- _REQUISITOS DEL EJERCICIO_:
#1 Según el texto sobre la legalización de las drogas, ¿a qué medio hizo el presidente las declaraciones que le dieron la vuelta a Europa?
#2 Indique si cada afirmación concuerda con el texto sobre la legalización de las drogas y respalde su respuesta con la cita exacta del texto: (a) El presidente sostuvo que legalizar causa menos daño que perseguir el tráfico de drogas. (b) Al presidente le tembló la voz al formular su propuesta. (c) Las Farc se convirtieron en un cartel de la cocaína.
#3 Retome el texto sobre la legalización de las drogas a partir de su última oración y continúe la redacción.

------ TEXTO DE LECTURA

Con todo y sus altibajos, dos hazañas registra en su haber el presidente en lo que lleva de gobierno, ambas enderezadas a la paz. Primero, la política de restitución de tierras a las víctimas del conflicto, osadía que tiene alebrestada a la Mano Negra. Segundo, su propuesta al mundo de considerar la legalización de las drogas, como alternativa al ruidoso fracaso de la guerra contra ellas. En declaraciones al Observer de Londres que le dieron la vuelta a Europa, el Presidente de Colombia sorprendió con su tácita descalificación de la política antidrogas que el Gobierno de Estados Unidos impuso, aunque sabe que somos nosotros quienes ponemos los muertos. Es menos dañino legalizar que perseguir el tráfico de drogas, argumentó. Pese a la presumible resistencia que le opondrían todos los poderosos que se han lucrado de esta guerra, no le tembló la voz. Cavilosos andarán el gobierno norteamericano; los productores de armas; los mafiosos y sus ejércitos que han colonizado un tercio del Estado colombiano, amén de los políticos que les hacen la segunda; las Farc, que devinieron cartel de la cocaína; los militares colombianos, hechos ya a sueldos y primas y gabelas del astronómico presupuesto de guerra, no pocos enriquecidos con sobornos de narcotraficantes. Y la banca internacional que nutre con los réditos de este mercado negro la cueva de Alí Babá, eufemísticamente llamada paraísos fiscales.

------------
------ DATOS PROPORCIONADOS

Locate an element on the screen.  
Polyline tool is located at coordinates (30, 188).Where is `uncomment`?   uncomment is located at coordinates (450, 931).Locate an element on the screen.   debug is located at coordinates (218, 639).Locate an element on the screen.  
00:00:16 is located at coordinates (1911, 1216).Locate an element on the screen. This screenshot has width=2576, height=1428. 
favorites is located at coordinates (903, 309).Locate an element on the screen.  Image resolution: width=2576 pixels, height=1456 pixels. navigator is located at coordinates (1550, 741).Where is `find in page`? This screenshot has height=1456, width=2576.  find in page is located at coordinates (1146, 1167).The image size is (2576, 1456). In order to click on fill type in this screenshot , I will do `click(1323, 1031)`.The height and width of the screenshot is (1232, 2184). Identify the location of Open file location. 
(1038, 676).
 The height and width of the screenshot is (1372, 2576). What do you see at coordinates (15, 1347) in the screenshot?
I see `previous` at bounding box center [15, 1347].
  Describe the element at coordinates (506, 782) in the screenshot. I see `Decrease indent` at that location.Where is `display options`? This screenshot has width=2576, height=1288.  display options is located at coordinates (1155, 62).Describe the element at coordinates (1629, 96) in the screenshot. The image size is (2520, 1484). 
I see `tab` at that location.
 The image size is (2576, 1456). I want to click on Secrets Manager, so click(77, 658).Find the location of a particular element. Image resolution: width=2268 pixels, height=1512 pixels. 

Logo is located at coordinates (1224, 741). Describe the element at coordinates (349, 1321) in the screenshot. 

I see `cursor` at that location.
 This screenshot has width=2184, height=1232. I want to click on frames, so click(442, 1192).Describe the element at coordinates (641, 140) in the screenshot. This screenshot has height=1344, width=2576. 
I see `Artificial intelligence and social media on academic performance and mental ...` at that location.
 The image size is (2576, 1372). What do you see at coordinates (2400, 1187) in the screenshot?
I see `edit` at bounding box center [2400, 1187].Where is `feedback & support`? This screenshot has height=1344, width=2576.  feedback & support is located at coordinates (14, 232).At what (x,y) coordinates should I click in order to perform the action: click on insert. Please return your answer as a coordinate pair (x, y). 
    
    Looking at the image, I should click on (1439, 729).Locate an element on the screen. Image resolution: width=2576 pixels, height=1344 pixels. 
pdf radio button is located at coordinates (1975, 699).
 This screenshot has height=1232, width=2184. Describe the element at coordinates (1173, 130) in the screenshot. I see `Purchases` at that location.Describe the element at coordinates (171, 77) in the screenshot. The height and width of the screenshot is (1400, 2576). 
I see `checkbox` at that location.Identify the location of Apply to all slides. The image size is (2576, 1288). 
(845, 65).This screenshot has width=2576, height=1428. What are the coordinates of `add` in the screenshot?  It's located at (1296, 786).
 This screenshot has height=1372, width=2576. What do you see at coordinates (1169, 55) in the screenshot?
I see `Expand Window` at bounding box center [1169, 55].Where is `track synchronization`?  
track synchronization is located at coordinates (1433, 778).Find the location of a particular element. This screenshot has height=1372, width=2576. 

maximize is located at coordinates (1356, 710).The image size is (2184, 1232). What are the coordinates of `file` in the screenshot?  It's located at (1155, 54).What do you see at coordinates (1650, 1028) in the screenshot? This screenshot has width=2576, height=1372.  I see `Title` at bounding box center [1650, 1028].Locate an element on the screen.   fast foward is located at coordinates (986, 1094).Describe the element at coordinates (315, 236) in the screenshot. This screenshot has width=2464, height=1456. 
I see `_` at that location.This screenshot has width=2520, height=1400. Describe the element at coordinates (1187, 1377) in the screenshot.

------------

- _RESPUESTAS EN ORDEN_:
#1 Al Observer de Londres.

#2
(a) Sí: "Es menos dañino legalizar que perseguir el tráfico de drogas, argumentó."
(b) No: "no le tembló la voz."
(c) Sí: "las Farc, que devinieron cartel de la cocaína".

#3
Si para Estados Unidos la política antidrogas dizque es problema de seguridad nacional, para Colombia es tragedia nacional. Aquí la persecución al narcotráfico, lejos de erradicarlo, valorizó el mercado negro de la droga, nos inundó de sangre y elevó a toda suerte de maleantes al poder en un tercio del Estado. De donde, si prosperara el debate mundial y se produjera un viraje, la legalización sería un proceso responsable –que reordenara prioridades del presupuesto-. Se trataría entonces de invertir más en prevenir, educar y rehabilitar que en gasto policivo y militar. Gasto insultante para un país donde la quinta parte de su gente se acuesta con hambre.

Por otra parte, afloran en la comunidad mundial síntomas discretos de que podría llegar a intervenirse el emporio financiero de los grandes capos del narcotráfico. Juega en él la gran banca internacional que capta sumas inimaginables del narcotráfico global, las lava y las recicla en inversiones legales, sobre todo en las bolsas de valores. La sola palabra ‘legalización’ le resulta a este sector ‘éticamente’ intolerable: las proporciones del negocio autorizan cualquier impostura. Es que del precio final de la coca al campesino plantero le llega el 1%; los mayoristas se quedan con el 23%, y los distribuidores finales, con el 73%. Sólo 3.5% del valor final retorna a los países productores, mientras los banqueros acaparan la parte del león.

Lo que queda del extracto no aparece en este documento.